Walker also said environmental factors also came into play when it came to a regional train service, as it would mean fewer vehicles on the road as well as a reduction in carbon monoxide.

"Those are certainly benefits of having a public transport model, but we need something that economically and commercially stacks up - so we have to have a good understanding of people who could move by train and I imagine it would be a pretty long term investment to get it up and running."

A spokesperson from the NZ Transport Agency said they had not been in any active discussions with KiwiRail about a passenger rail service in Hawke's Bay.

Hawke's Bay regional councillor and chairman of the Regional Transport Committee Alan Dick said the concept was mentioned in the Regional Public Transport Plan which was now open for public consultation.

"It's not a confirmed plan, but it is in there - it would probably be considered as a bus service rather than rail.

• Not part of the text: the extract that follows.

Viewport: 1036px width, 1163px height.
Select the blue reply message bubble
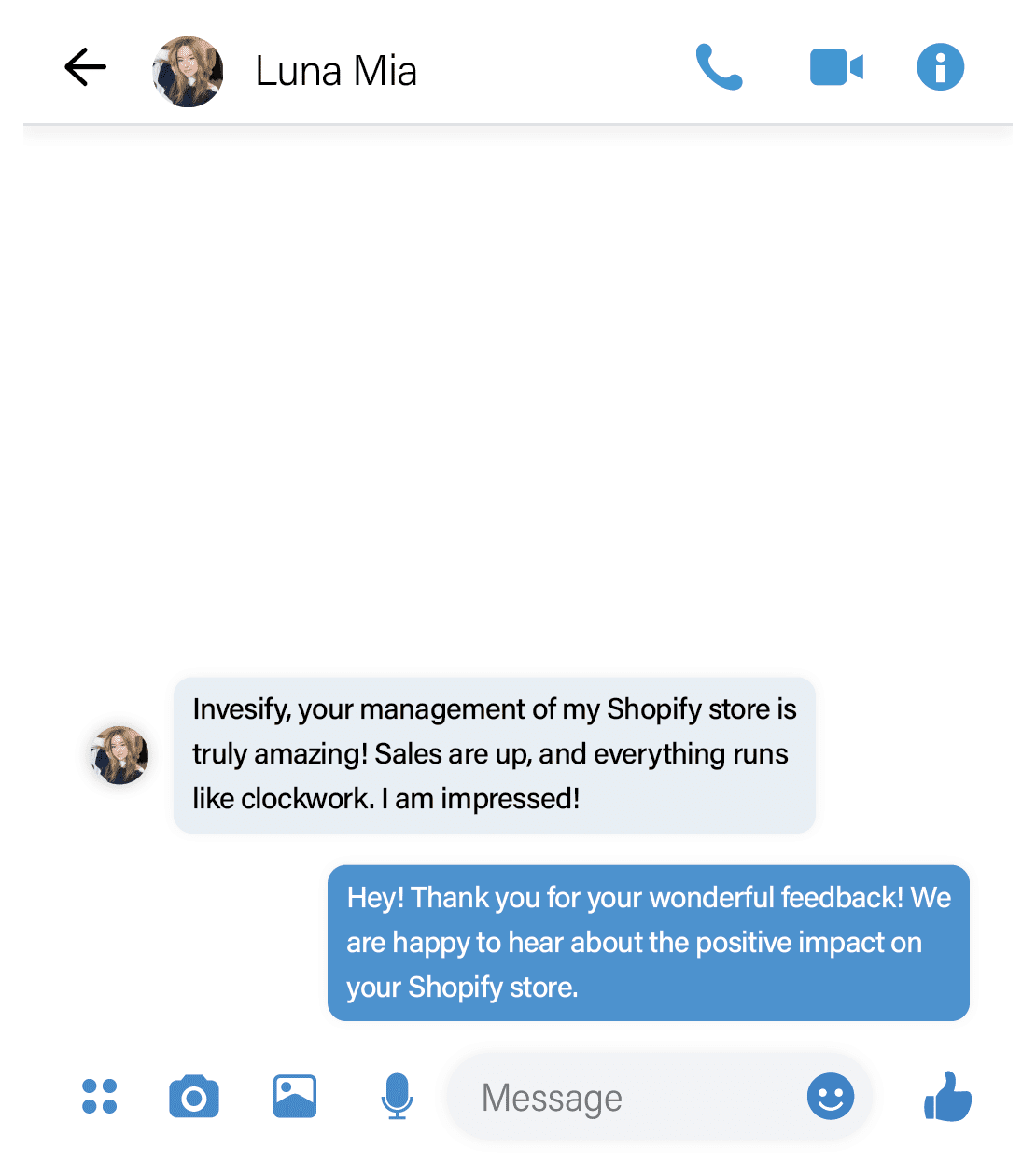click(x=649, y=943)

"Rail sounds attractive but there are some practical difficulties, for example a lot of people who commute from CHB work at the hospital, they wouldn't be able to get there easily by train - they'd had to use another mode of transport.

"On the other hand a bus service - if it was viable - could go from point to point. That's a reservation I have, but people may think differently."

Dick said about six years ago they trialled a bus service from CHB to Hastings and Napier, but it wasn't much of a success.

"But it is there as an option and things have changed in the last six years. We will look at these options with an open mind and see what happens."